Der Patron aller Reisenden ist 17 Jahre alt, als er zur größten Reise des Mittelalters aufbricht. Sie führt ihn bis nach China und dauert 24 Jahre. 1295 kommt er zurück – und damit beginnen auch die Probleme.

Das Reisen liegt den Polos im Blut. Sie sind Händler. Typische Venezianer ihrer Zeit, wenn man so will, obwohl die Familie erst Anfang des 13. Jh. von Dalmatien nach Venedig gekommen war. Venedig ist zu diesem Zeitpunkt die bedeutendste Handelsmacht Europas, der wichtigste Stützpunkt im Orienthandel. 120 000 Menschen leben um 1300 in dieser Metropole. Damit zählt Venedig zu den größten Städten des Abendlandes. An der Mole zwischen Dogenpalast 25 ( ▶ F 5) und dem Werften- und Handwerkszentrum Arsenale 1 ( ▶ G/H 5) legen die großen Segelschiffe ab, die mit ihren Handelsgütern das östliche Mittelmeer befahren. Sie begründen Venedigs Reichtum und seine Macht im östlichen Mittelmeerraum. Alles beginnt im alten Venedig mit dem Reisen.

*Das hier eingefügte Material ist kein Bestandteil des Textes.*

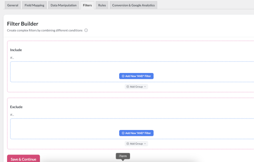Open the Rules tab
Viewport: 254px width, 162px height.
click(102, 5)
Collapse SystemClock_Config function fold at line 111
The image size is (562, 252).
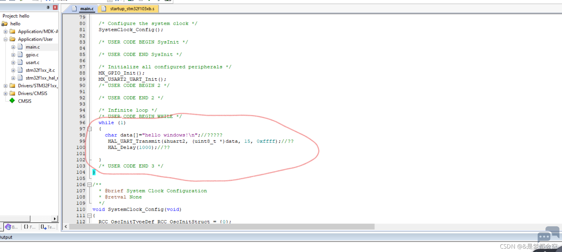[89, 216]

Und alles könnte so enden. Diese Vision kann man durchaus haben, wenn wir 800 Jahre ins Jetzt und Heute überspringen. Schiffe erobern Venedig. Weiße Ozeanriesen von über 300 Metern Länge, die wie umgekippte Hochhäuser über das flache Wasser der Lagune am Dogenpalast vorbei in den Giudecca-Kanal ( ▶ A-E 6/7) fahren und einen der drei großen Kreuzfahrtanleger ansteuern. Über eine Million Besucher kommen jährlich auf diese Weise – für viele Venezianer mutet das wie eine Bedrohung aus einem Katastrophenfilm an, der Wirklichkeit geworden ist. Auch das ist Venedig: die filigrane »Serenissima«, die »durchlauchteste« Stadt einer glorreichen Vergangenheit, bedroht von Touristenmassen auf schwimmenden Kolossen, die nur wenige Hundert Meter entfernt an der einmaligen filigranen Architektur von San Marco 2 ( ▶ F 5) vorbeiziehen.

Dererlei Vergleiche zum Thema verloren gegangene Maßstäbe können angesichts des Arsenale 1 ( ▶ G/H 5) schon aufkommen. In der historischen Werft Venedigs wurden seit dem 12. Jh. die berühmten venezianischen Langschiffe gebaut, ausgestattet und repariert. Sie bildet das »Herzstück des Staates«, wie es in einem Dokument heißt. In den besten Zeiten arbeiten hier 16 000 Zimmerleute, die innerhalb weniger Tage ein ganzes Schiff bauen können. Hinzu kommen Schmiede, Segelnäher, Seiler. Jahrhundertelang liefen Handels- und Kriegsschiffe im Arsenale vom Stapel, bis die Werft 1917 stillgelegt wurde.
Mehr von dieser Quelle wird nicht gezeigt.